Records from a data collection
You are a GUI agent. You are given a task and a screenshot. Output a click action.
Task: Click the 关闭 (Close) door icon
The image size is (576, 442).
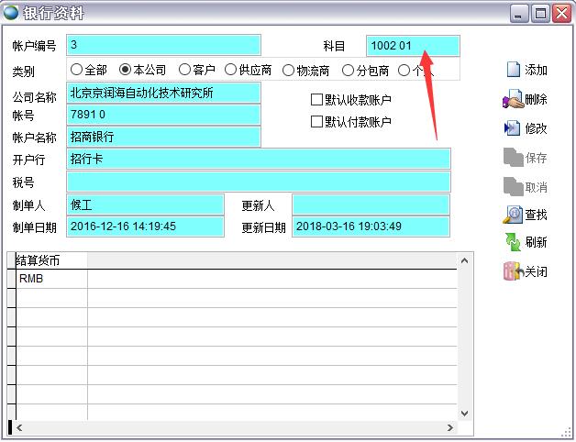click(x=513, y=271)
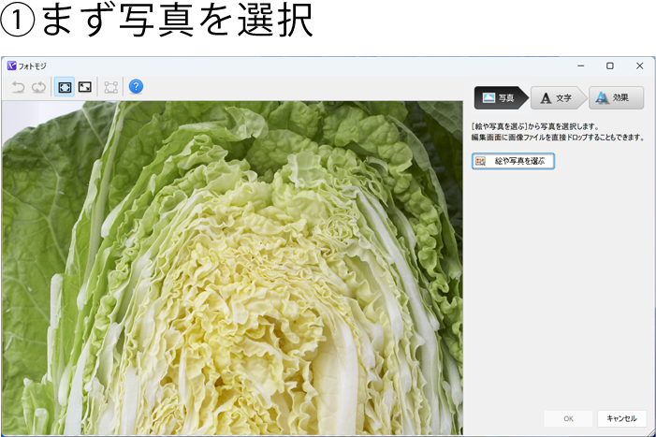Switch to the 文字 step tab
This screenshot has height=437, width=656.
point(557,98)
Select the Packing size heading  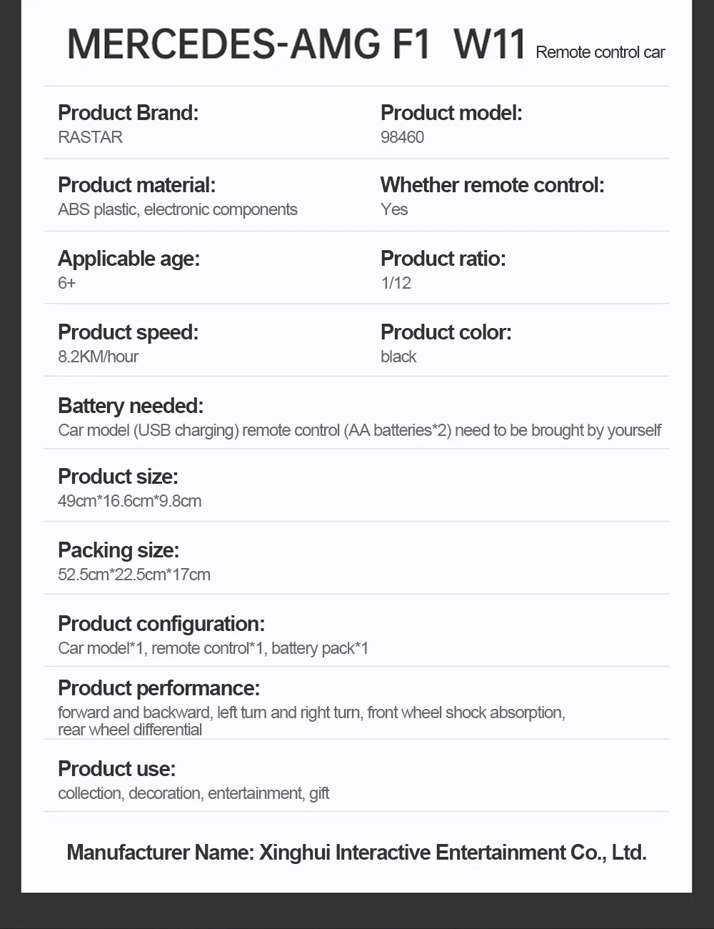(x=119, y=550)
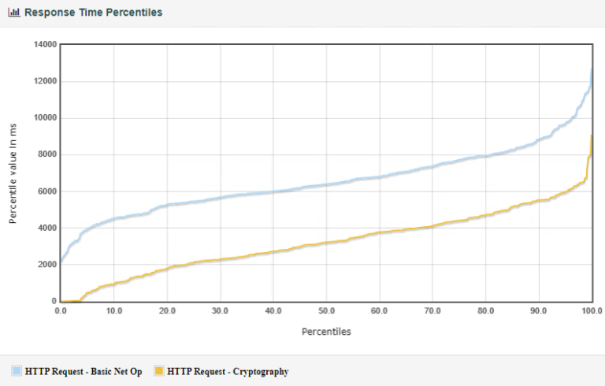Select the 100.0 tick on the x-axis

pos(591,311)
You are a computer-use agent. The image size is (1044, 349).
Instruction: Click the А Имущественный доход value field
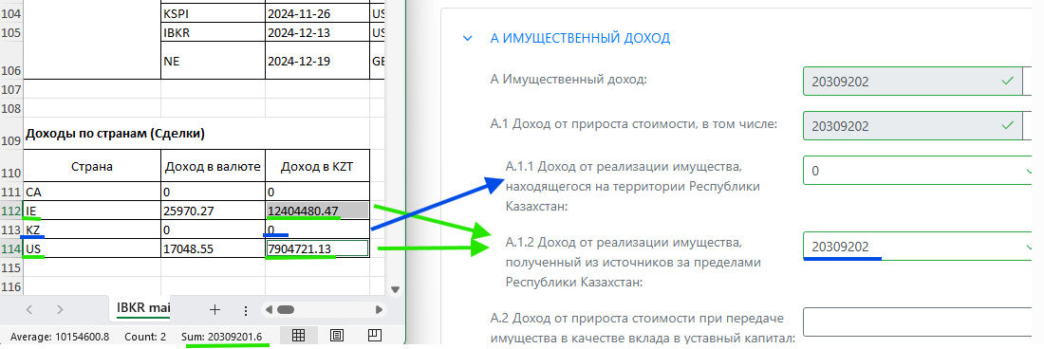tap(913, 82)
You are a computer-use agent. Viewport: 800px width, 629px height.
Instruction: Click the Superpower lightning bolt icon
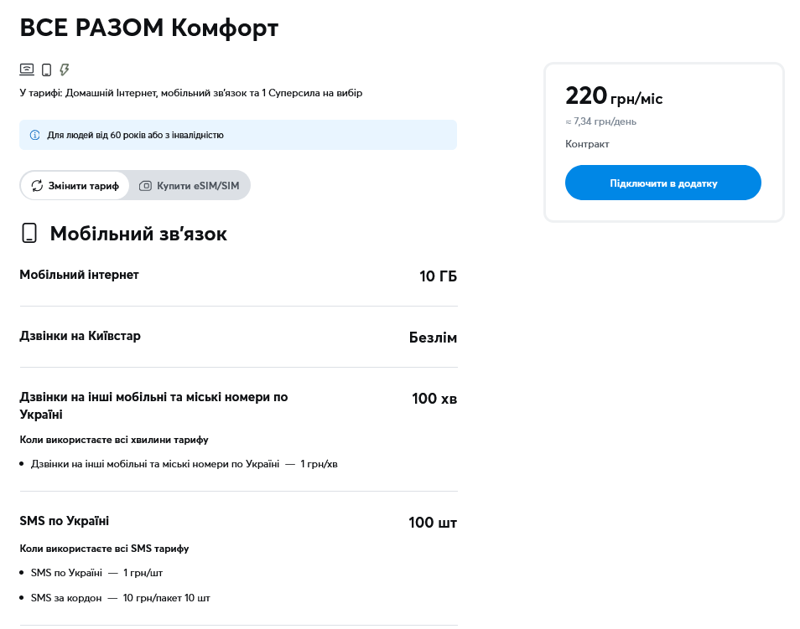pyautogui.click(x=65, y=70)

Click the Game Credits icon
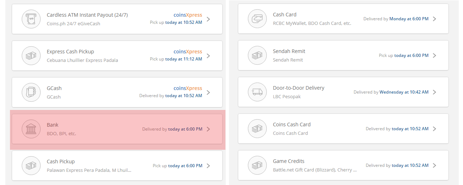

▸ **Aim of the task**: Filter on the word "computer": copy each matching line from the entries above.

▸ **Written response**:
You are a computer-use agent. The image size is (1044, 349).
You are a computer-use agent. Viewport: 800px width, 629px height.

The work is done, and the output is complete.